Correspondence to: Peter Radsel, MD, PhD, Department of Intensive Internal Medicine, University Medical Center Ljubljana, Zaloska 7, 1000 Ljubljana, Slovenia. peter.radsel@mf.uni-lj.si
Telephone: +38-61-5223182 Fax: +38-61-5222236
Received: December 28, 2013
Revised: February 7, 2014
Accepted: April 16, 2014
Published online: June 26, 2014
Processing time: 180 Days and 12.7 Hours
Abstract

Coronary artery disease is the most frequent cause of sudden cardiac death. There is general consensus that immediate coronary angiography with percutaneous coronary intervention (PCI) should be performed in all conscious and unconscious patients with ST-elevation myocardial infarction in post-resuscitation electrocardiogram. In these patients acute coronary thrombotic lesion (“ACS” lesion) suitable for PCI is typically present in more than 90%. PCI in these patients is not only feasible and safe but highly effective and there is evidence of improved survival with good neurological outcome. PCI of the culprit lesion is the primary goal while PCI of stable obstructive lesions may be postponed unless post-resuscitation cardiogenic shock is present.
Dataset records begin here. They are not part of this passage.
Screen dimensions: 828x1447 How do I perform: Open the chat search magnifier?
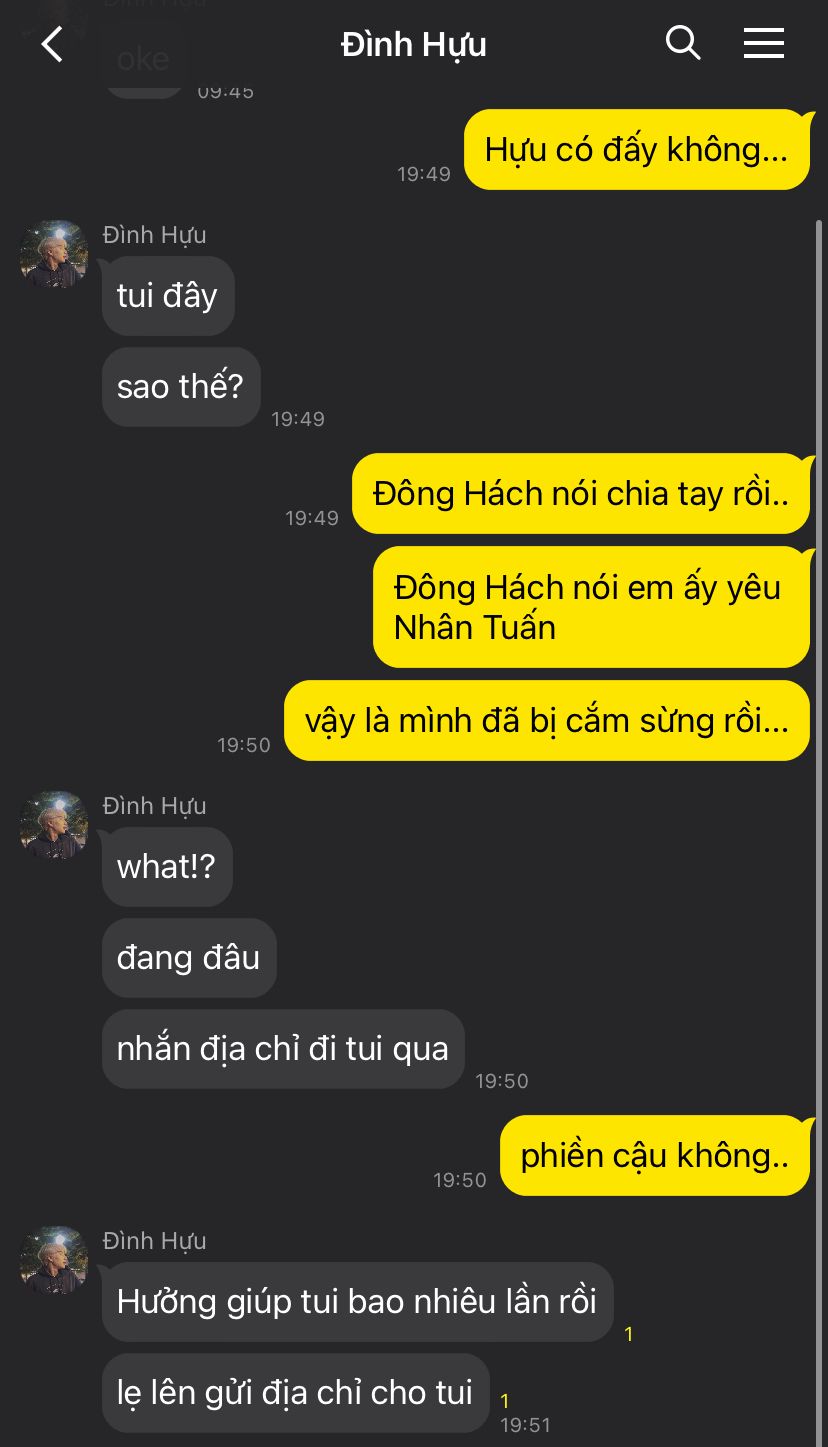point(683,43)
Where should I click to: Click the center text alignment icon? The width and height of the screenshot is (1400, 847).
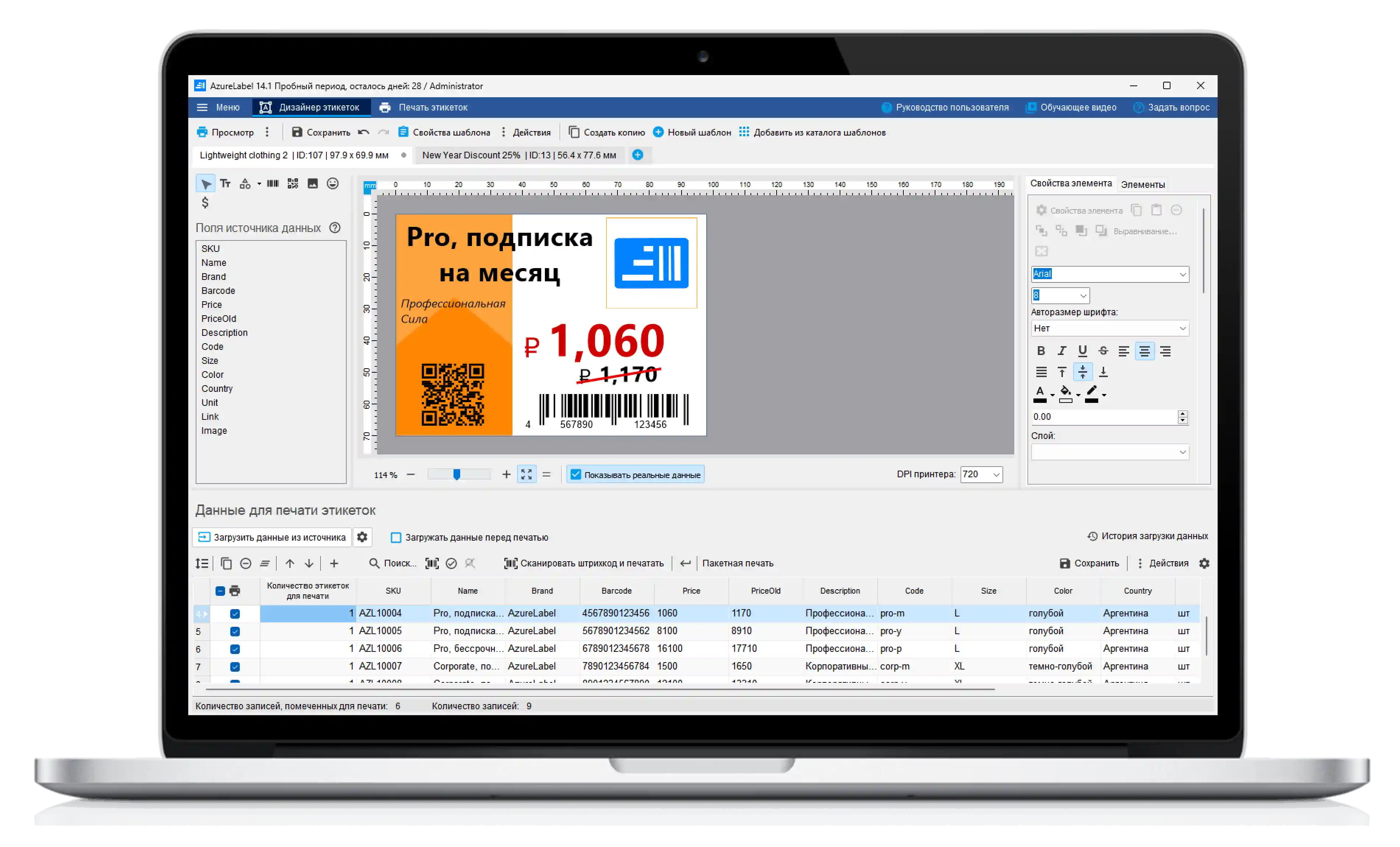click(x=1144, y=351)
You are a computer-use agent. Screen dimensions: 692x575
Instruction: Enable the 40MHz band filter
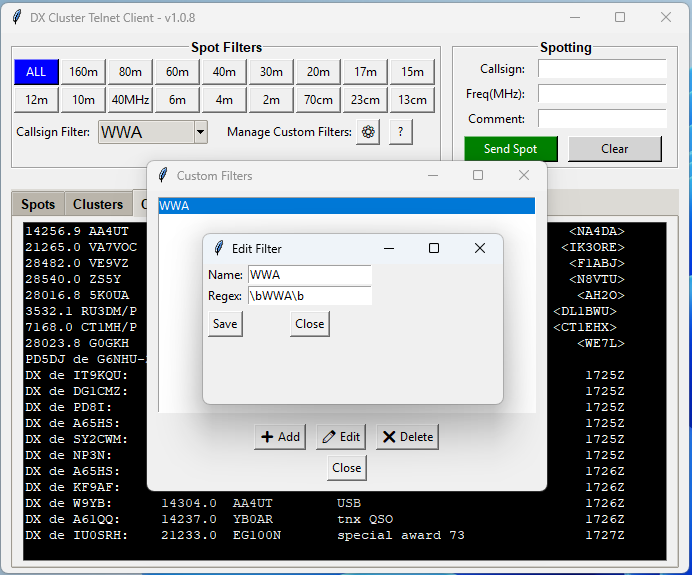[130, 100]
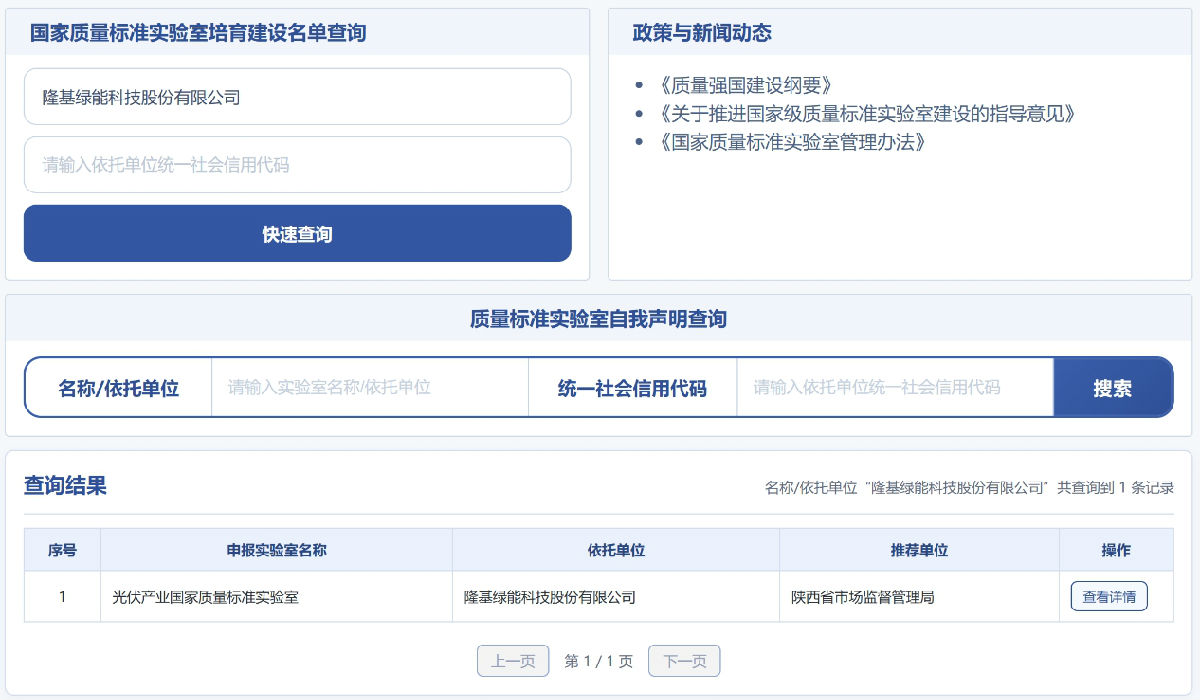1200x700 pixels.
Task: Click the 名称/依托单位 field label
Action: tap(117, 387)
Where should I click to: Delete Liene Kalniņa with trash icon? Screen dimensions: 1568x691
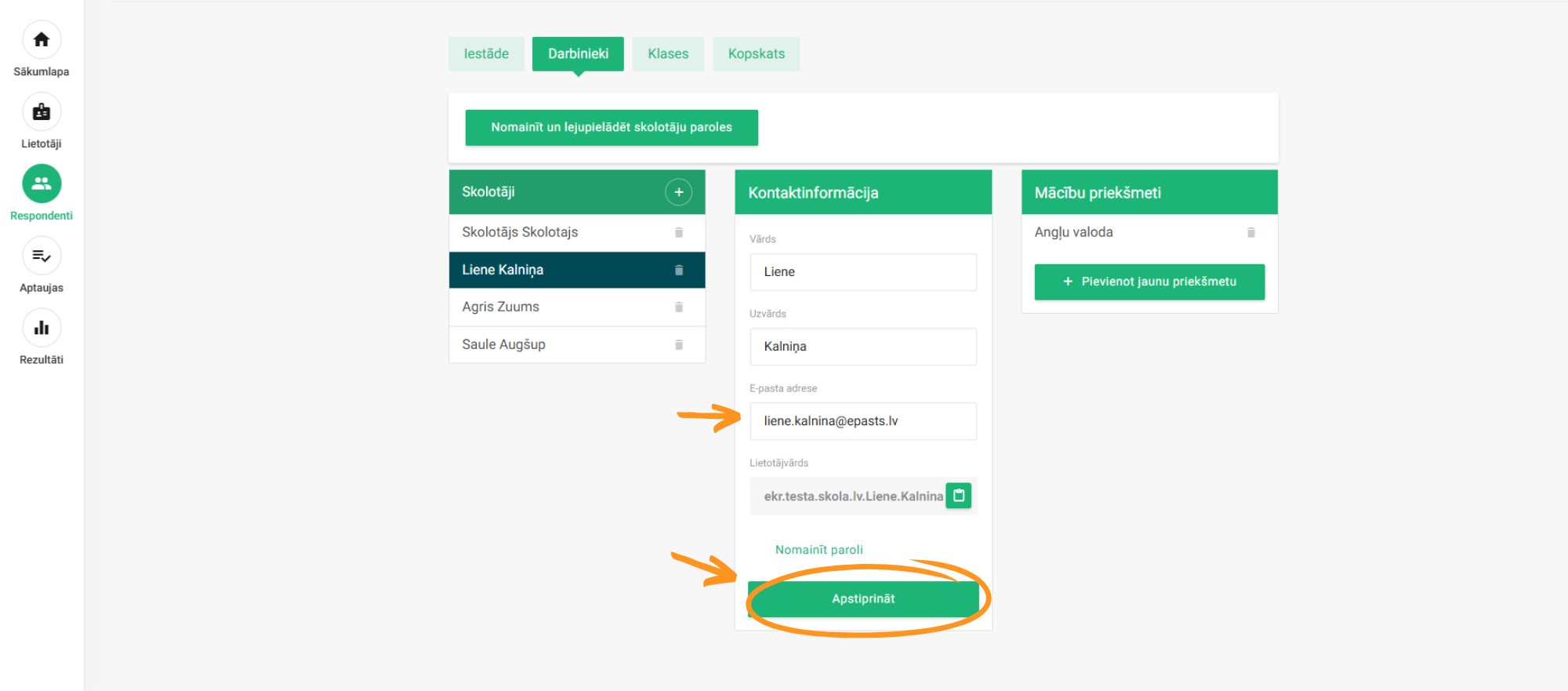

Keywords: Sudden cardiac arrest; ST-elevation myocardial infarction; Coronary angiography; Percutaneous coronary intervention

Core tip: There is general consensus that immediate coronary angiography with percutaneous coronary intervention (PCI) should be performed in all conscious and unconscious patients with ST-elevation myocardial infarction in postresuscitation electrocardiogram. In these patients, acute coronary thrombotic lesion (“ACS” lesion) suitable for PCI is typically present in more than 90%. PCI in these patients is not only feasible and safe but highly effective and there is evidence of improved survival with good neurological outcome. PCI of the culprit lesion is the primary goal while PCI of stable obstructive lesions may be postponed unless postresuscitation cardiogenic shock is present.